The shoots are prepared and served in a number of ways around the world,
typically as an appetizer or vegetable side dish. In Asian-style cooking,
asparagus is often stir-fried. Cantonese restaurants in the United States
often serve asparagus stir-fried with chicken, shrimp, or beef, and also
wrapped in bacon. Asparagus may also be quickly grilled over charcoal
or hardwood embers. It is also used as an ingredient in some stews and
soups. In the French style, it is often boiled or steamed and served with
hollandaise sauce, melted butter or olive oil, Parmesan cheese or mayonnaise.
Tall, narrow asparagus cooking pots allow the shoots to be steamed gently,
their tips staying out of the water. In recent years, almost as a cycle
dating back to early culinary habits, asparagus has regained its popularity
eaten raw as a component of a salad.
Asparagus can also be pickled and stored for several years. Some brands
may label shoots prepared this way as "marinated."
The bottom portion of asparagus often contains sand and dirt and therefore
thorough cleaning is generally advised in cooking asparagus.
Green asparagus is eaten worldwide, though the availability of imports
throughout the year has made it less of a delicacy than it once was.
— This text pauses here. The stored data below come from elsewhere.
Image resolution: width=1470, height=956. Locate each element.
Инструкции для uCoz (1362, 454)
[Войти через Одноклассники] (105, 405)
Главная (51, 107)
However, in the UK, due to the short growing season and demand for local
produce, asparagus commands a premium and the "asparagus season is
a highlight of the foodie calendar." In continental northern
Europe, there is also a strong seasonal following for local white asparagus,
nicknamed "white gold".
Description: A perennial, asparagus
are spear-like shoots that come in three main varieties: green, the most
common; white, for which the green variety is field blanched; and purple,
an extra sweet and tender variety that turns green when cooked.
Selection: Look for spears with tight
buds and smooth skin. Asparagus should not be withered, brown or limp.
Smaller spears are especially tender.
Storage and handling: Store asparagus
upright with water at its base for 2-3 days in the coolest part of the
refrigerator. Rinse well before using, especially around the scales.
Preparation: Snap the stems where they naturally break
to remove the woody bottom portion. Cut into pieces or use whole spears.
Steam (or cook in a little water) about 5 minutes, until crisp tender.
Microwave about 5 minutes in a covered dish with a little liquid. Roast
with garlic (SIS, p. 51).
Serving suggestions: Serve raw asparagus in salads (SIS,
p. 46) or on a vegetable tray. Season cooked or roasted asparagus with
balsamic vinegar or lemon butter. Use peeled stems to flavor soups.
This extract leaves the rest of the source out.